Frequently asked questions
What is Flores Indonesia known for?
Flores is best known for Komodo National Park (home of the Komodo dragon, the world's largest lizard), Kelimutu's three-coloured crater lakes, and the traditional village culture of the Ngada highlands around Bajawa. The island also has Wae Rebo (a remote drum-house village), Riung 17 Islands marine park, and the Trans-Flores Highway — one of Southeast Asia's great overland routes.
Is Flores part of Bali?
No — Flores is a separate island, about 500 km east of Bali. Both are Indonesian islands, but Flores is in the province of East Nusa Tenggara (NTT), while Bali is its own province. Flores is larger, less developed, and predominantly Catholic rather than Hindu. The flight from Bali to Labuan Bajo (the main entry point to Flores) takes about 1 hour.
What religion is Flores Indonesia?
Flores is predominantly Catholic — unusual for Indonesia, which is the world's largest Muslim-majority country. Approximately 90-95% of the population is Catholic, a legacy of 16th-century Portuguese missionary work. The Catholic faith runs deep: roadside shrines, elaborate Easter processions, and village churches are everywhere. The eastern town of Larantuka has celebrated continuous Easter (Semana Santa) processions for over 400 years.

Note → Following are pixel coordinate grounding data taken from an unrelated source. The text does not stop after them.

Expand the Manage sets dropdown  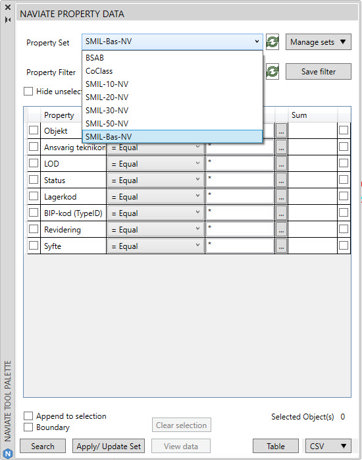318,42
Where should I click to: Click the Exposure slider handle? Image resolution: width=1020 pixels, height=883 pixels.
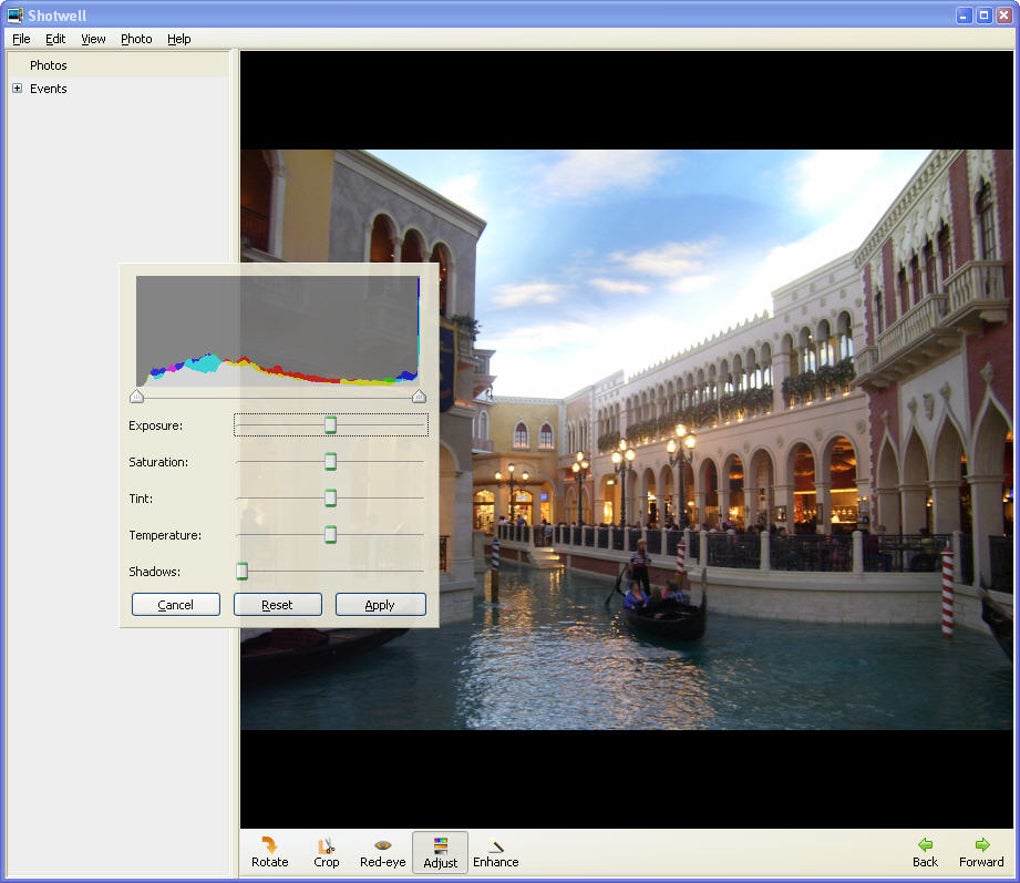[x=330, y=425]
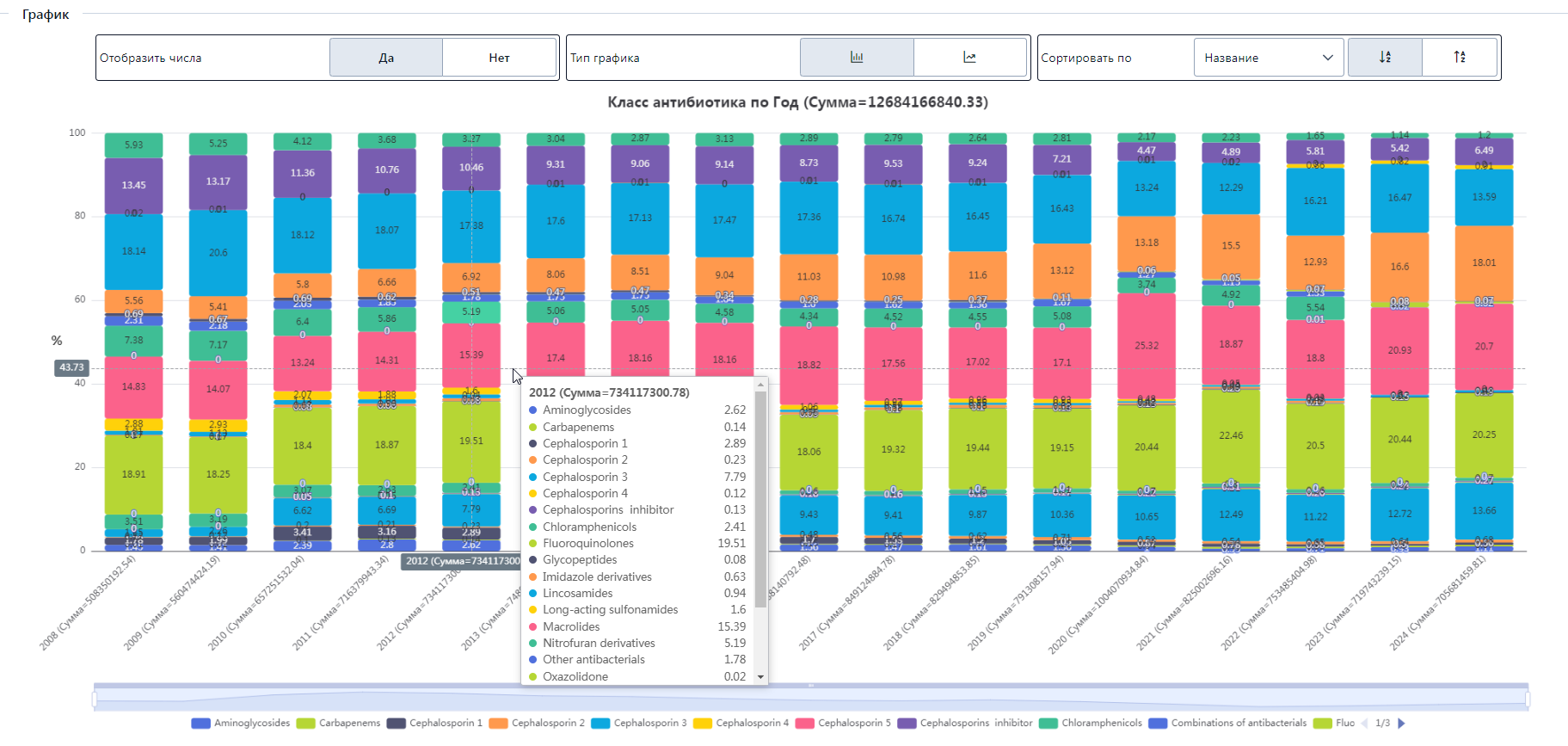Viewport: 1568px width, 746px height.
Task: Click the right handle of the zoom slider
Action: point(1528,699)
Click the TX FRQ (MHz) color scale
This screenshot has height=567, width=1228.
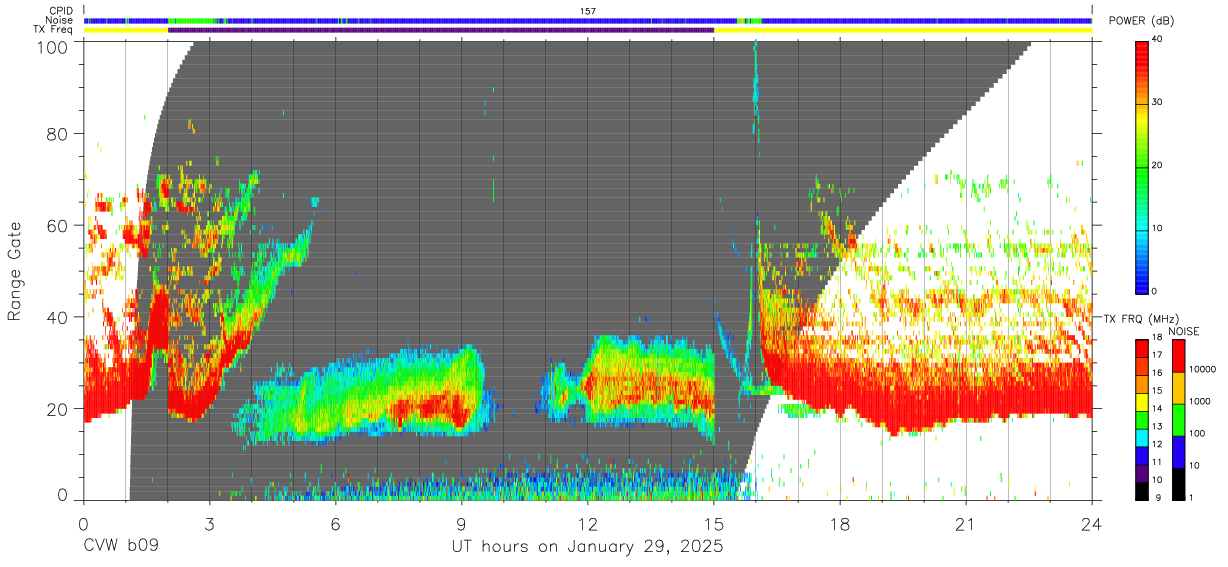[x=1142, y=419]

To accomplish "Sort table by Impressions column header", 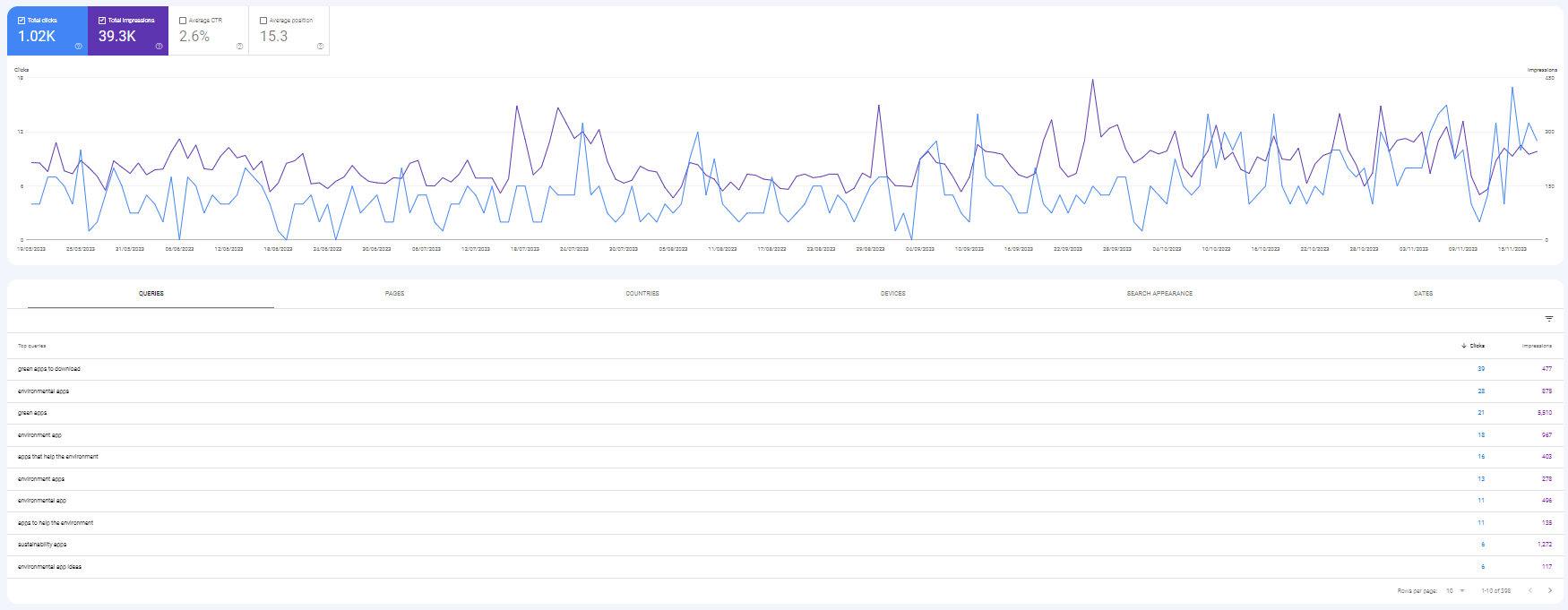I will click(x=1537, y=346).
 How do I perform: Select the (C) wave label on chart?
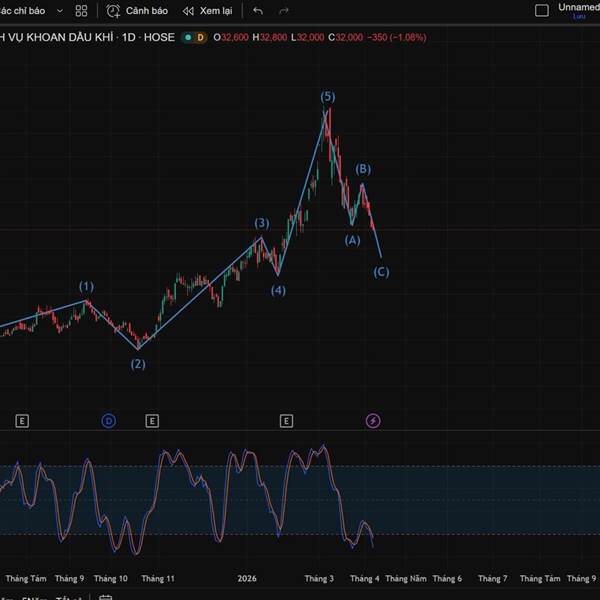point(381,272)
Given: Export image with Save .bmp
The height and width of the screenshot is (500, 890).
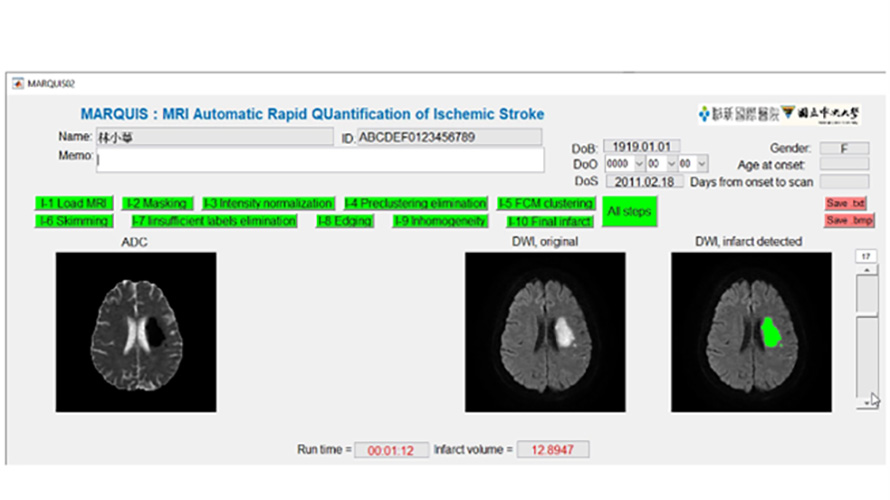Looking at the screenshot, I should pyautogui.click(x=844, y=221).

What is the population of Flores?
Flores has a population of approximately 2 million people, spread across 9 districts. The largest cities are Labuan Bajo (western gateway), Ruteng (central highlands), Bajawa, Ende, Maumere (eastern hub), and Larantuka (eastern terminus). Much of the population lives in rural highland communities.
How big is Flores island?
Flores is approximately 14,300 square kilometres — roughly the size of the island of Hawaii or Timor-Leste. It's 375 km long east-to-west and up to 60 km wide. The Trans-Flores Highway running the full length is approximately 700 km (the road winds considerably through mountain terrain).
What is the currency in Flores?
The currency is the Indonesian Rupiah (IDR). USD 1 = approximately IDR 16,000 (2026). Cash is essential in smaller towns — ATMs are only reliable in Labuan Bajo, Ruteng, Bajawa, Ende, Maumere, and Larantuka. Carry a cash buffer at all times. Card payments are accepted only at higher-end hotels and some tour operators in Labuan Bajo.